M. Rodrigues a souligné que cette journée était l'occasion de célébrer le principe même de la coopération. « Si nous voulons un monde plus juste, plus équilibré et plus durable, la voie à suivre est celle de la coopération » a-t-il ajouté. « Le coopérativisme n'est pas seulement un mode d'organisation économique ; c'est un ensemble de valeurs qui répond aux plus grandes aspirations de l'humanité. »
La cérémonie a également été marquée par la diffusion de messages vidéo d'Andrew Allimadi, Représentant des Nations Unies pour les coopératives, et de Sheeren Zorba, Secrétaire exécutive du Forum scientifique, politique et commercial des Nations Unies pour l'environnement (UN-SPBF) et Chef de l'interface science, politique et entreprises au Programme des Nations Unies pour l'environnement (PNUE). M. Allimadi a déclaré que les coopératives démontrent qu'il est possible de se développer sans laisser personne de côté soulignant que l'Année internationale des coopératives s'inscrit pleinement dans le cadre de l’agenda 2030 et des Objectifs de développement durable (ODD). Mme Zorba a appelé au renforcement des organisations collectives afin de lutter contre les effets du changement climatique sur la production alimentaire.

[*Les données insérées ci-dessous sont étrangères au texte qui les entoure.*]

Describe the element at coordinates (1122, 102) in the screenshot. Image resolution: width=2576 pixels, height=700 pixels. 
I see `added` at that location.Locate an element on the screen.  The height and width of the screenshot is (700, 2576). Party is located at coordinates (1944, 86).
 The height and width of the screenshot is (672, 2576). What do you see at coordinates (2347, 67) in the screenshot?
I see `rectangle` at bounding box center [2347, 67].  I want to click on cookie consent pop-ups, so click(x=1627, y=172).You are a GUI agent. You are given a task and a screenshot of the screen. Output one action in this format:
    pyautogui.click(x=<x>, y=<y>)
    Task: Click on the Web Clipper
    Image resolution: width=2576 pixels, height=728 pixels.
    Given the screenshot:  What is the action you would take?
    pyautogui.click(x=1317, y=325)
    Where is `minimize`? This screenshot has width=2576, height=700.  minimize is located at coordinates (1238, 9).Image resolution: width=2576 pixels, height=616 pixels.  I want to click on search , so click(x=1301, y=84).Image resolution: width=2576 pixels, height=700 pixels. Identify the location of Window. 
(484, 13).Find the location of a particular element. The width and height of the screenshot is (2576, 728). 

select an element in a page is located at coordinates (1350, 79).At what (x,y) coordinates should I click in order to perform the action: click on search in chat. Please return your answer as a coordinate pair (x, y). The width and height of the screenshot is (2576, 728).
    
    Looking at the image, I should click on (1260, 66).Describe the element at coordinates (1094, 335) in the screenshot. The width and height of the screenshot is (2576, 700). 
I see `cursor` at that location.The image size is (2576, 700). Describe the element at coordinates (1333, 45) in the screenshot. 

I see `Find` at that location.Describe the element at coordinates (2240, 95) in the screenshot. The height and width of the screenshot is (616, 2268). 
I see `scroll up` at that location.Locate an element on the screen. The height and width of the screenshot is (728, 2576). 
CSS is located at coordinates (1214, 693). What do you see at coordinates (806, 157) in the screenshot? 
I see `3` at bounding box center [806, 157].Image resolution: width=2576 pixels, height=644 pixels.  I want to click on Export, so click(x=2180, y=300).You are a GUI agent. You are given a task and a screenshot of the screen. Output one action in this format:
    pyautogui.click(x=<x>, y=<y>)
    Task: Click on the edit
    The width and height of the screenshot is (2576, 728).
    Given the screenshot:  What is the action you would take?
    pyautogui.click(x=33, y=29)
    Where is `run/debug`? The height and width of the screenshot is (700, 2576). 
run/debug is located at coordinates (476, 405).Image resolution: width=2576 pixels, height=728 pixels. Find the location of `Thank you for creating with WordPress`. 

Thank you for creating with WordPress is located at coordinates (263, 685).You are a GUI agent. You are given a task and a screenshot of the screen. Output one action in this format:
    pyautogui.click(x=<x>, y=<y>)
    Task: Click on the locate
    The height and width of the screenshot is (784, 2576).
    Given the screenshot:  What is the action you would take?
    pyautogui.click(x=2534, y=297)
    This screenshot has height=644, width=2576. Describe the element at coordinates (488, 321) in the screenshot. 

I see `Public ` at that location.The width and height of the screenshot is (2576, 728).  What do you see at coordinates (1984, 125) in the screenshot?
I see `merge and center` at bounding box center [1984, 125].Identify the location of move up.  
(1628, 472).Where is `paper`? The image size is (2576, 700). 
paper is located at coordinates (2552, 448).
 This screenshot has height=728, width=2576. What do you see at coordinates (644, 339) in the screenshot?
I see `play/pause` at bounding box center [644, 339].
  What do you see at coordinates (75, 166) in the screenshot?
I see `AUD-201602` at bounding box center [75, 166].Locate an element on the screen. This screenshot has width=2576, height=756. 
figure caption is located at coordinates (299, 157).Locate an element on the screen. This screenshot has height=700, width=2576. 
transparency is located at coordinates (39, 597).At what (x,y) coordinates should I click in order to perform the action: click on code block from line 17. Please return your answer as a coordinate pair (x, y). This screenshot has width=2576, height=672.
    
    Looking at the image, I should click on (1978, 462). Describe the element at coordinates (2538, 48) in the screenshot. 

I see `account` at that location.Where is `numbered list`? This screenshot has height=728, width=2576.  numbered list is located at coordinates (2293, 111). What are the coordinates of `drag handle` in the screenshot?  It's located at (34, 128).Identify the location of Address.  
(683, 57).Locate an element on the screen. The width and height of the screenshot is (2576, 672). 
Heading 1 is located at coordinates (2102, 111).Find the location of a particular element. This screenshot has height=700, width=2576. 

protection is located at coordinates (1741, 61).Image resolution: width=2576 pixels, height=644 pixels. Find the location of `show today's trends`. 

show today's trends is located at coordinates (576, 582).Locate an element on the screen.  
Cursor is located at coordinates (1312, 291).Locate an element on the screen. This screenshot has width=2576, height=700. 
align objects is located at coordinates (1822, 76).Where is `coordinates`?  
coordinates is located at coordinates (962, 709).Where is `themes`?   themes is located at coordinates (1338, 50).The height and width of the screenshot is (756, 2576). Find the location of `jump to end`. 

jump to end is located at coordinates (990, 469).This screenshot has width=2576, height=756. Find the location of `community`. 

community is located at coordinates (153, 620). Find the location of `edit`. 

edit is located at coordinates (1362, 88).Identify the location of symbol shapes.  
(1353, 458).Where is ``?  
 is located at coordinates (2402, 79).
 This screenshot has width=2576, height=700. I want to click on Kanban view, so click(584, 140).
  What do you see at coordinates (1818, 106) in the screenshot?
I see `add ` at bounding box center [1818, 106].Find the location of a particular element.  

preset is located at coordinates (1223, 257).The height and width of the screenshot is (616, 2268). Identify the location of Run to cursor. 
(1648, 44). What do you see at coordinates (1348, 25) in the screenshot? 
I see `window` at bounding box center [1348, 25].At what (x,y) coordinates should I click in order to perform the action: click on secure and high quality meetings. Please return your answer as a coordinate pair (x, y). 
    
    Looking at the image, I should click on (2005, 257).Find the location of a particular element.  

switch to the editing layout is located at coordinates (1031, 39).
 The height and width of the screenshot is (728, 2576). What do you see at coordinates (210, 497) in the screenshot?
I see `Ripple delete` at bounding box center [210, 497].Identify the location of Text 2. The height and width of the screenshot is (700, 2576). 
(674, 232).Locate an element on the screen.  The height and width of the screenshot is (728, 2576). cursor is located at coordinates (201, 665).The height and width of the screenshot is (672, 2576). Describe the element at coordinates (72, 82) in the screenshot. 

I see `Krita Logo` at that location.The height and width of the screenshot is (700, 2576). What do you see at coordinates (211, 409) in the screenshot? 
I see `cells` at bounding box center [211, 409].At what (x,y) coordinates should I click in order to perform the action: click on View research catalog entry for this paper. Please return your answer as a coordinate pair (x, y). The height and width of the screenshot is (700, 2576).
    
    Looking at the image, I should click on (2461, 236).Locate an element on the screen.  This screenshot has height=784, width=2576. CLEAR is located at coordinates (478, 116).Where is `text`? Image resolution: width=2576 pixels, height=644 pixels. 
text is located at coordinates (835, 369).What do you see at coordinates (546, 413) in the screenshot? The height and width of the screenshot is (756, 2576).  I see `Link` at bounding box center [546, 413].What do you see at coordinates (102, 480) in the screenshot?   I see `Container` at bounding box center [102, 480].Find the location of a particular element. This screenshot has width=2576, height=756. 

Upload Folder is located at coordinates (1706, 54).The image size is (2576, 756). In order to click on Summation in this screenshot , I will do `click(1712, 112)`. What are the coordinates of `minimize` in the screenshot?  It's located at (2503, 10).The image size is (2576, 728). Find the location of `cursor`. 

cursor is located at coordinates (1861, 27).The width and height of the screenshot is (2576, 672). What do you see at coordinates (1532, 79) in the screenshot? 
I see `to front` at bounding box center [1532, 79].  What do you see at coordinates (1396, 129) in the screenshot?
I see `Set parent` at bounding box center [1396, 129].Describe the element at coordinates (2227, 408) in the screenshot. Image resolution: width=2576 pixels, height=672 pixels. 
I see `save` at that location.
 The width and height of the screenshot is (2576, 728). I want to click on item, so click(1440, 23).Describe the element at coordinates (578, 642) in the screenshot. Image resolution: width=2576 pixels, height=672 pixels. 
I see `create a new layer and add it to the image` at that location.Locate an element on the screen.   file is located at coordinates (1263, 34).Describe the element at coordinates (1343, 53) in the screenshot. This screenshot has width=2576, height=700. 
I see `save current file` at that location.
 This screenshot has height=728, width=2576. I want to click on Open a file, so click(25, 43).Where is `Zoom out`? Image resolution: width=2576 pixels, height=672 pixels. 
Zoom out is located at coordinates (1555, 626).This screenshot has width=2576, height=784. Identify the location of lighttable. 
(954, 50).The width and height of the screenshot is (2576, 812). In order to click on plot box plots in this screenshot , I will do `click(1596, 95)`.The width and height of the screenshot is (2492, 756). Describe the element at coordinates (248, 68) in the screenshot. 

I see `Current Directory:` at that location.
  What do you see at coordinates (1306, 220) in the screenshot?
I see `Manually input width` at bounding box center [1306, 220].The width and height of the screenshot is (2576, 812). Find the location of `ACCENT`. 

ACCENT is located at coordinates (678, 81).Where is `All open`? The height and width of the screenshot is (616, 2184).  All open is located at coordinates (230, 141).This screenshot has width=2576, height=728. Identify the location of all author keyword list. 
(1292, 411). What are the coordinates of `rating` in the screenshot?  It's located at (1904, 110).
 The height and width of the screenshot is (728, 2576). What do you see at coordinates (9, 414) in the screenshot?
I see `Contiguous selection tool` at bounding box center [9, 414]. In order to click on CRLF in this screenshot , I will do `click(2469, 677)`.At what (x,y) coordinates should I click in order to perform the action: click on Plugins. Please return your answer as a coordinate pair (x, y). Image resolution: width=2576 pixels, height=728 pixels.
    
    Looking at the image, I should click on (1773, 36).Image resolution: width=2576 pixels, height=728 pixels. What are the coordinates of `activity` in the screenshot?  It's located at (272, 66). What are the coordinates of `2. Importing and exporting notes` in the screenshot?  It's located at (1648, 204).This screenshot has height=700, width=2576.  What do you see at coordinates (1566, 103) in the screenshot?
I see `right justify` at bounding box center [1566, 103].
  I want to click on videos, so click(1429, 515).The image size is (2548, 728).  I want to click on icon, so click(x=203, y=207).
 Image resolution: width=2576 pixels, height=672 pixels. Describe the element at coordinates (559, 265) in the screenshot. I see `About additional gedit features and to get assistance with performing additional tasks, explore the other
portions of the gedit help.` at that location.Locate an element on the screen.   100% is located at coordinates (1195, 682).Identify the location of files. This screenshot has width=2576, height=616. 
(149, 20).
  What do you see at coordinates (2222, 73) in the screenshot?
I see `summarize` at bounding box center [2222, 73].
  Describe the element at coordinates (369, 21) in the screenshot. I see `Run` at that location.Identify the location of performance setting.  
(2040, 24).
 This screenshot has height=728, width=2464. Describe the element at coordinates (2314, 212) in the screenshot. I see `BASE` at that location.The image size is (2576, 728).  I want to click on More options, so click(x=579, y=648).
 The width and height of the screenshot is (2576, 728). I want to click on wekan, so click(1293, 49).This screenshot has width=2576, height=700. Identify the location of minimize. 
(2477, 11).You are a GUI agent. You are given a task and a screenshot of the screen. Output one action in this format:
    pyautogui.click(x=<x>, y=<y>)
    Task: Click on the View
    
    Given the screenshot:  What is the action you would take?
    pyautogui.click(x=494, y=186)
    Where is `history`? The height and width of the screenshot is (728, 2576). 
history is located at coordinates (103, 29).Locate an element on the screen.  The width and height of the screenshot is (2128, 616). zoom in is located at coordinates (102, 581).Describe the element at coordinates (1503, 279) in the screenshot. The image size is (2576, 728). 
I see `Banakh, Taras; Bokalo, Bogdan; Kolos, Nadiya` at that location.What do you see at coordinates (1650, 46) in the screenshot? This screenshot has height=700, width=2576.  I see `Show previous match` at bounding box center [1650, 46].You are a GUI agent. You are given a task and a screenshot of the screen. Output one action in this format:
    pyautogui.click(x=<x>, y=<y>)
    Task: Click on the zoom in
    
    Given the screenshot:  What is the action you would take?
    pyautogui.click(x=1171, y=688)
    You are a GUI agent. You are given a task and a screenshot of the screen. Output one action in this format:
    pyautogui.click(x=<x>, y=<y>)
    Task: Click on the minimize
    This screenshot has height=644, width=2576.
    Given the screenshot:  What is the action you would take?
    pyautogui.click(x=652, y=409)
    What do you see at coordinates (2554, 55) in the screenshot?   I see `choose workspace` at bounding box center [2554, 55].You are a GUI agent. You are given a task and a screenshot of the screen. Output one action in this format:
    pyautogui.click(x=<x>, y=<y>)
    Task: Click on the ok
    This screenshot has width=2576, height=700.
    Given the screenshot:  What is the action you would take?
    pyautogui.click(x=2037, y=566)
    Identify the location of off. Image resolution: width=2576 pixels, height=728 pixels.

Dans son discours lors de l'événement, le député Arnaldo Jardim a souligné le rapprochement croissant entre le mouvement coopératif et l’agenda législatif brésilien. Ce rapprochement a ensuite été renforcé par l'adoption, au cours de cet événement, de quatre accords de coopération technique (ACT) entre des coopératives et Natura ainsi qu'entre des coopératives et les ministères du Développement agraire et de l'Agriculture familiale (MDA), de l'Entrepreneuriat, de la Micro-entreprise et de la Petite Entreprise (Memp) et du Développement, de l'Industrie, du Commerce et des Services (MDIC).
« Nous croyons — et nous le constatons chaque jour — en l’importance d’être unis au sein d’un écosystème coopératif dont font partie l'État, les entreprises, les organismes de réglementation et les coopératives. Ces accords prouvent que le coopérativisme fait partie des solutions que le Brésil offre au monde » a déclaré M. Lopes de Freitas.